Renault a achevé le renouvellement de sa gamme GPL avec l’arrivée d’un nouveau moteur sur la Clio, le Captur et le Symbioz. L’autonomie cumulée de ses véhicules grimpe jusqu’à 1 500 kilomètres et le carburant reste proche d’un euro le litre, deux arguments que le constructeur met logiquement en avant.

La nouvelle motorisation s’appelle Eco-G 120 et remplace l’ancien Eco-G 100 sur l’ensemble de la gamme bicarburation de Renault. Dérivé du moteur essence TCe 115, un 1,2 litre turbo à trois cylindres et injection directe, ce bloc développe 120 chevaux et 200 Nm de couple, soit un gain de 20 chevaux et 30 Nm par rapport à son prédécesseur. Le déploiement s’est fait par étapes : le Captur l’a reçu le premier, le 6 février 2026, suivi du Symbioz le 1er avril, puis de la Clio le 5 mai dernier, seule à recevoir une boîte automatique à double embrayage EDC là où Captur et Symbioz restent en manuelle six rapports.

Le changement le plus concret touche le réservoir de GPL, dont la capacité passe de 40 à 50 litres, une hausse de 25 %. Associé au réservoir d’essence conservé en parallèle, ce second réservoir permet de basculer automatiquement d’un carburant à l’autre une fois le GPL épuisé, sans intervention du conducteur, une commande au tableau de bord autorisant aussi le choix manuel.

Une autonomie cumulée qui impressionne

Les 1 500 kilomètres mis en avant concernent le Symbioz, avec ses deux réservoirs de 48 litres d’essence et 50 litres de GPL. La Clio revendique jusqu’à 1 450 kilomètres avec 39 litres d’essence et 50 litres de GPL, le Captur se situe autour de 1 400 kilomètres avec 48 et 50 litres. Dans les trois cas, il s’agit bien d’une autonomie cumulée sur les deux réservoirs, et non d’un plein de GPL qui emmènerait seul aussi loin. En consommation GPL pure, on tourne plutôt autour de 6,5 litres aux 100 kilomètres pour la Clio, 7,1 pour le Symbioz et 7,2 pour le Captur.

Le GPL reste aujourd’hui affiché à peine au-dessus d’un euro le litre, contre le double environ pour le sans-plomb, mais la consommation supérieure du moteur en GPL réduit mécaniquement l’écart réel à la pompe par rapport à un calcul au litre brut.

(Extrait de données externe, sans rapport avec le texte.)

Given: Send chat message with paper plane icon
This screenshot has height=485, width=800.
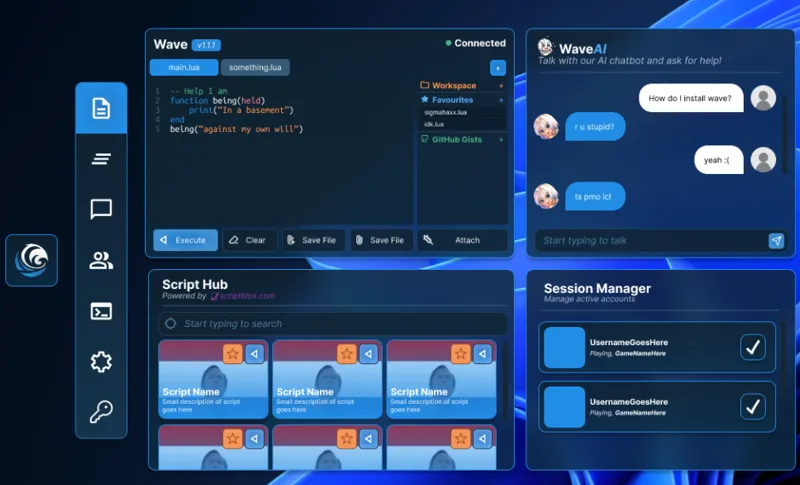Looking at the screenshot, I should point(775,241).
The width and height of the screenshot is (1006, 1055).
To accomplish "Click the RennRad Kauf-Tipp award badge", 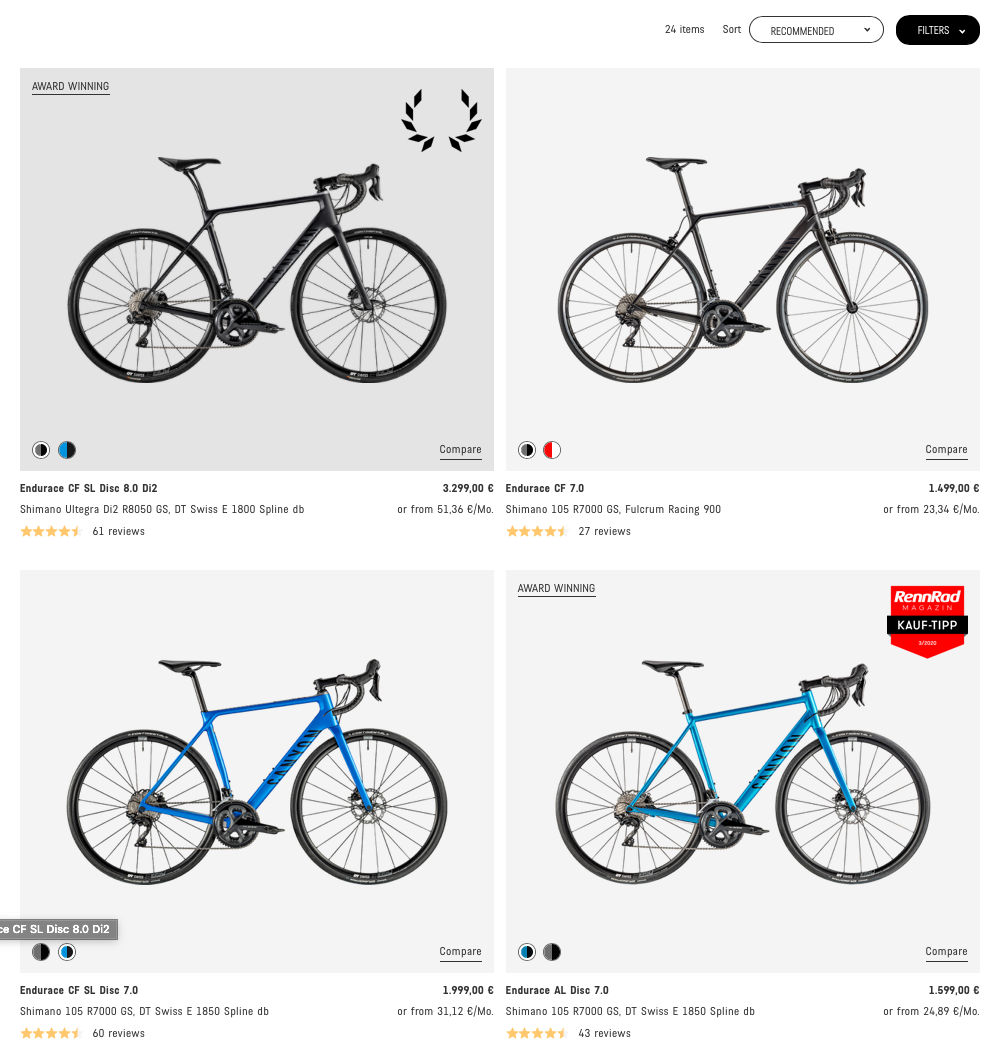I will pos(927,621).
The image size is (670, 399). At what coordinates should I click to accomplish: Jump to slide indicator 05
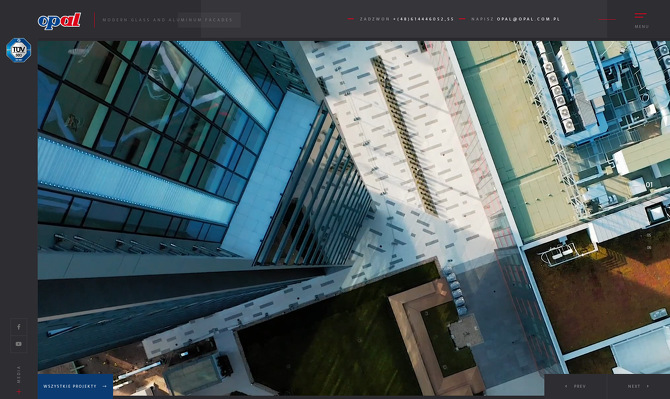[649, 235]
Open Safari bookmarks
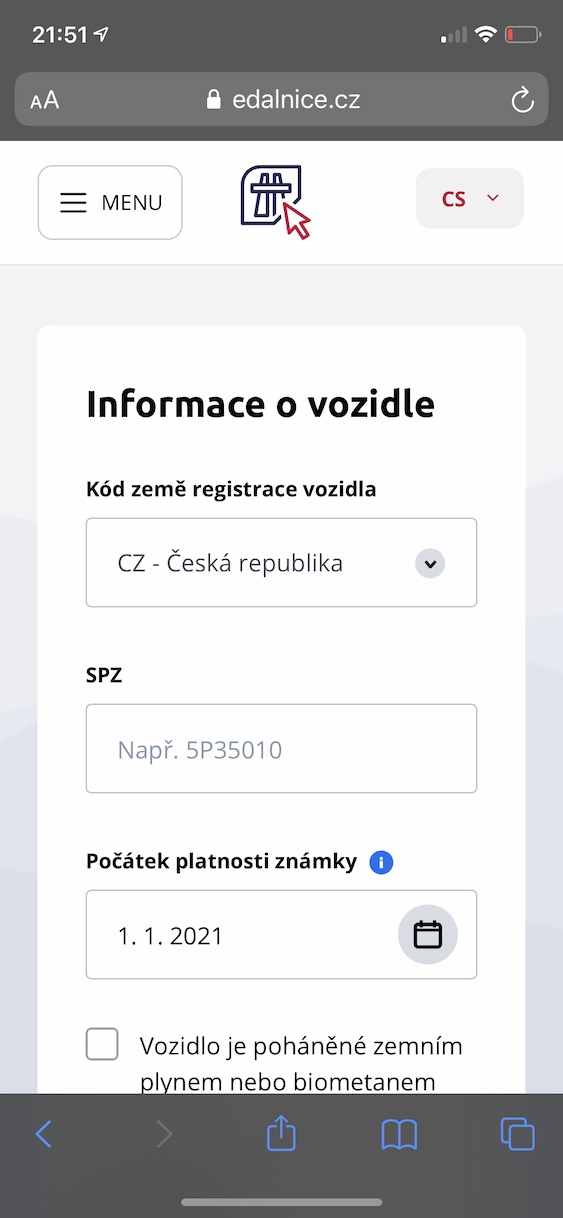 [x=399, y=1134]
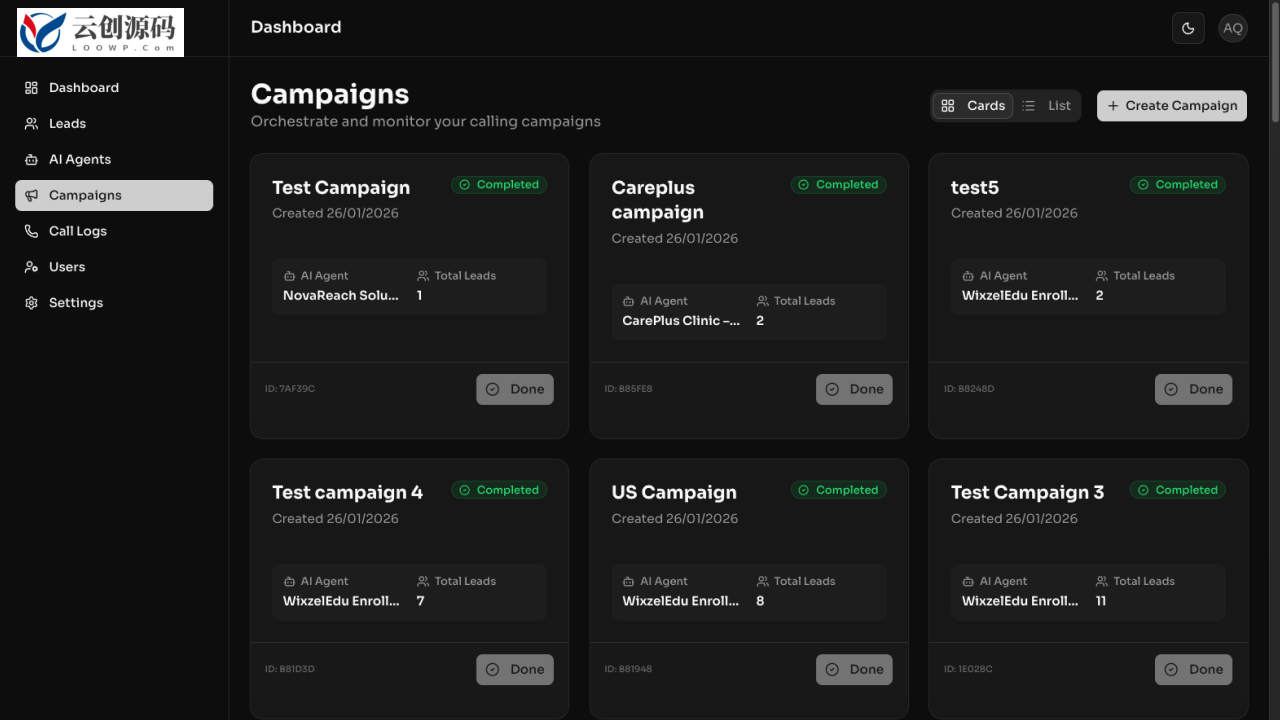Switch to Cards view
Screen dimensions: 1280x720
click(x=973, y=106)
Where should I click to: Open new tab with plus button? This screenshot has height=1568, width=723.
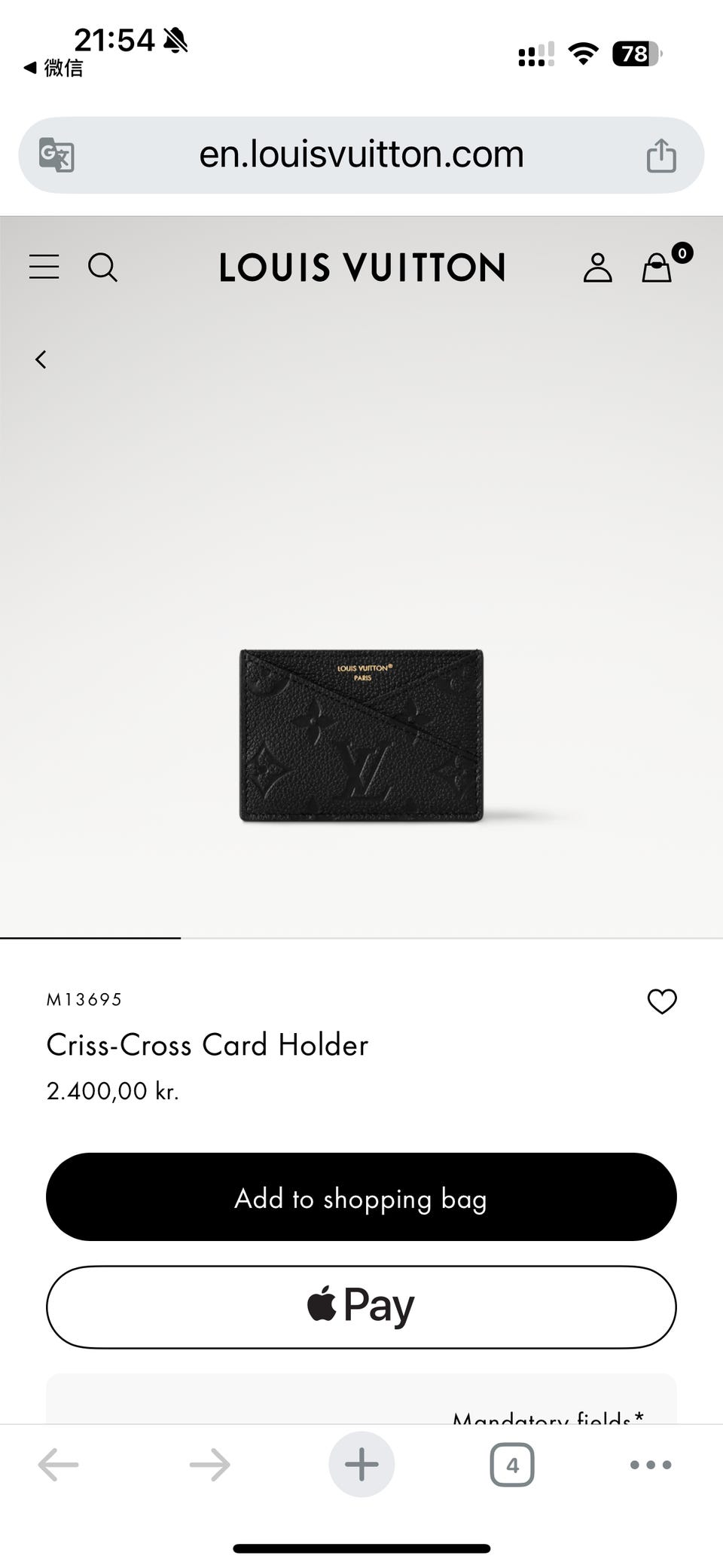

Sur le volet émissions, Renault revendique une réduction moyenne de 9 % de CO2 par rapport à une motorisation essence équivalente, la Clio Eco-G 120 descendant à 106 g/km contre 122 g/km en essence, un écart suffisant pour faire passer la citadine sous le seuil de déclenchement du malus écologique 2026.

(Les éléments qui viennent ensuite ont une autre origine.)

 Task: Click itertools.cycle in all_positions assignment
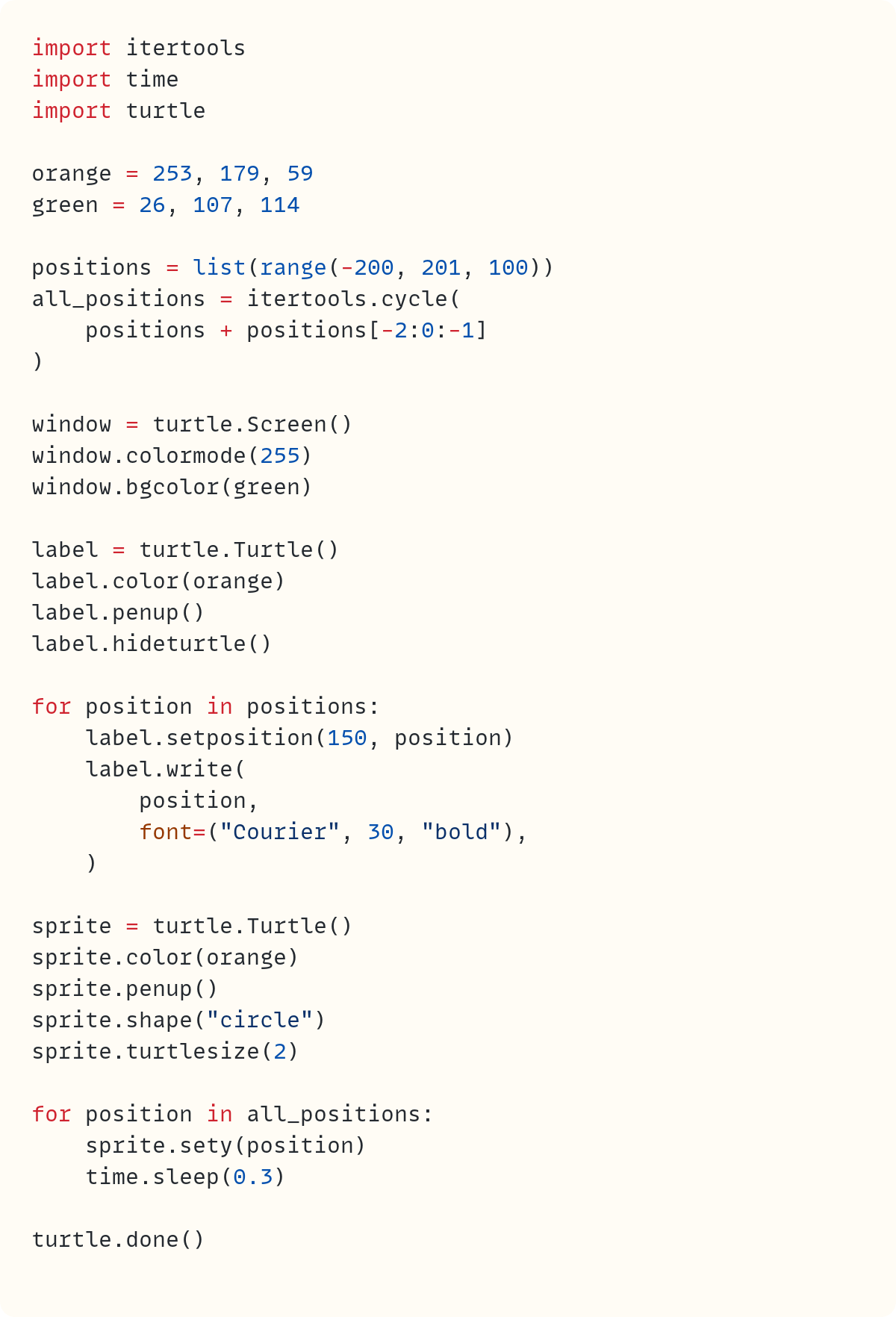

Côté tarifs, le Captur Eco-G 120 reste affiché au même niveau que l’ancien Eco-G 100, à partir de 26 400 euros. Le Symbioz démarre à 29 900 euros, un choix assumé par Renault pour rester sous la barre symbolique des 30 000 euros, quitte à conserver un malus de 230 euros et à se contenter d’une boîte manuelle, faute d’y associer l’EDC. La Clio, elle, profite le plus nettement du renouvellement, elle inaugure la boîte automatique sur l’offre GPL de la marque à un tarif d’entrée autour de 21 900 euros, tout en passant sous le seuil du malus.

Ce que la presse spécialisée en pense

Les essais publiés depuis le lancement du Captur en février tempèrent l’enthousiasme de la communication de Renault. Sur le Symbioz en boîte manuelle, Auto Infos pointe des démarrages laborieux et des relances qui imposent trop souvent de rétrograder, l’étagement de la boîte ne compensant pas l’absence de transmission automatique sur ce modèle. Le même titre qualifie plus largement le GPL de carburant “pas vraiment à la pointe de la technologie”, auquel on promet un avenir brillant sans que les résultats suivent toujours.

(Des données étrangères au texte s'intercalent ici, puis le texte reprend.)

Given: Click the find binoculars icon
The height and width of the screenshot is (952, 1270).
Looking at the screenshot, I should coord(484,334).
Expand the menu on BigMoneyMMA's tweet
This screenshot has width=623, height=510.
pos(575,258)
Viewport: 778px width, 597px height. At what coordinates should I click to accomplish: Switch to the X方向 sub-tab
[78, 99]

Le marché, lui, donne plutôt raison à Renault sur ce segment précis. La part du GPL dans les ventes de Clio est passée de 8 % à 15 % entre 2024 et 2025, et le Captur a représenté à lui seul près de 5 700 ventes GPL l’an dernier. De quoi expliquer que le constructeur ait choisi de retirer purement et simplement le bloc micro-hybride 140 chevaux du Symbioz sur le marché français, remplacé par cette version Eco-G comme nouvelle porte d’entrée de gamme.

Cependant, le GPL ne s’adresse ni aux convaincus de l’électrique ni vraiment aux amateurs d’hybride, mais à une clientèle de gros rouleurs, souvent issue du diesel, qui cherche avant tout à maîtriser son budget carburant sans changer ses habitudes. Un pari raisonnable tant que le réseau de distribution GPL reste dense en France. Il le restera à surveiller si la fiscalité venait, un jour, à se durcir aussi de ce côté-là.